Мелани Кляйн, специалистку в сфере психоанализа, в последнем ее сочинении также занимала тема одиночества. Она определила его как «страстное желание недосягаемого совершенного внутреннего состояния», состояния покоя, возникающего, когда ты полностью понимаешь других, а другие полностью понимают тебя. Ключевым моментом для нее было то, что это состояние недостижимо. Все мы жаждем эмоционального и ментального сопровождения на жизненном пути, жаждем быть замеченными, признанными, понятыми. Но другие люди не способны и не готовы делать это в той мере, в какой нам хотелось бы. Да и мы, в свою очередь, тоже. Это главное условие жизни[74].
Кляйн объясняет это страхом, который испытывают дети, когда начинают понимать мир вокруг и учатся говорить. По ее мнению, обучение речи – глубоко амбивалентный опыт. Моменты счастья и облегчения сопровождаются осознанием, что язык никогда не сможет заменить собой довербальное взаимопонимание, которое когда-то существовало между младенцем и кормящим родителем. Желание понимать без слов не покинет ребенка, оно останется с ним, даже когда он вырастет, – как и разочарование от того, что это желание невозможно удовлетворить.
По сути, Кляйн дала психоаналитическое объяснение часто невыносимой утрате смысла, которая сопровождает переживание одиночества. Мы все предоставлены самим себе, выброшены в мир. Обычно психика защищает нас от осознания этого неизбежного, экзистенциального одиночества, и мы пребываем в фантазии, что нас по-настоящему понимают и что мы сами по-настоящему понимаем других. Боль одиночества связана с гибелью такой фантазии, с крахом нашей выдумки, будто мы не одиноки в этом мире, и с тем, что именно при этом крахе мы понимаем: она не более чем выдумка.

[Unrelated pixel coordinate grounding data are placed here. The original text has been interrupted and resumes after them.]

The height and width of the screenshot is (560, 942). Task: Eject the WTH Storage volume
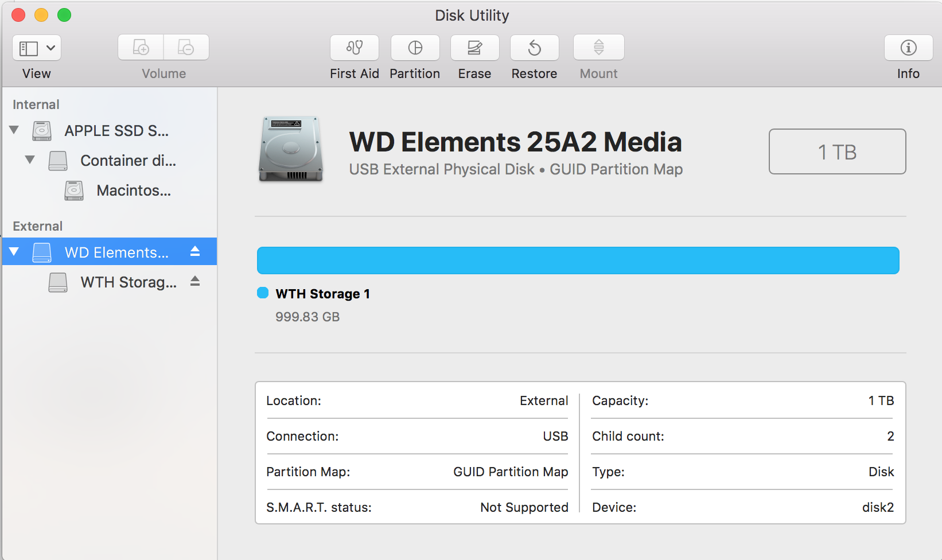(x=195, y=281)

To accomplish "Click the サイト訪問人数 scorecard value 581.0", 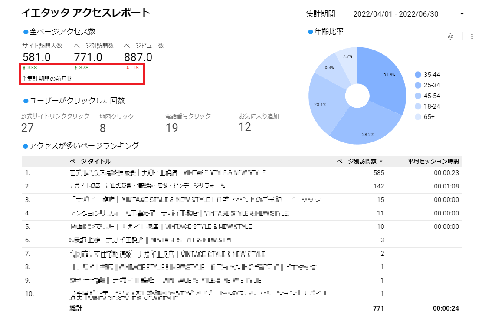I will pyautogui.click(x=36, y=57).
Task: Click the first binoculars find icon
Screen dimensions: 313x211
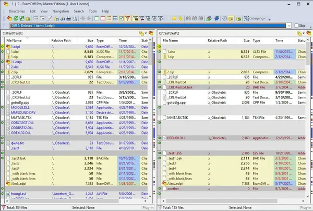Action: pyautogui.click(x=188, y=18)
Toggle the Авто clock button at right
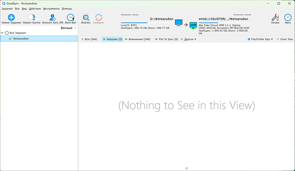This screenshot has height=171, width=295. click(288, 17)
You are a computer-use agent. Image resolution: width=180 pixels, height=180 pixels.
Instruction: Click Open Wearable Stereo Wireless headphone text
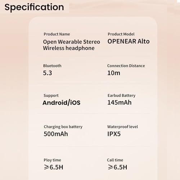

Чувство одиночества рано или поздно настигает каждого – и неважно, сколько у нас друзей, состоим ли мы в отношениях или живем одни. Настигает, когда в нашей жизни происходят серьезные потрясения, когда нас поражает болезнь, когда заканчиваются отношения, когда умирают близкие. Или вот – во время пандемии. Возможно, в периоды, когда больше нет никакой «нормальности», естественно, что стратегии самообмана, которые обычно помогают нам в жизни, уже не работают. Да и как им работать, когда постоянно растут заболеваемость и смертность, а каждый день за дверью подстерегает опасность? Возможно, конец нормальности, о котором так много говорили и который столь многие ощутили, означает именно это: распространяющуюся немоту. Крах вымыслов, составлявших фундамент нашей проживаемой сообща жизни. Неудержимая утрата смыслов, которая прежде всего заставила во всем сомневаться – по меньшей мере, на время.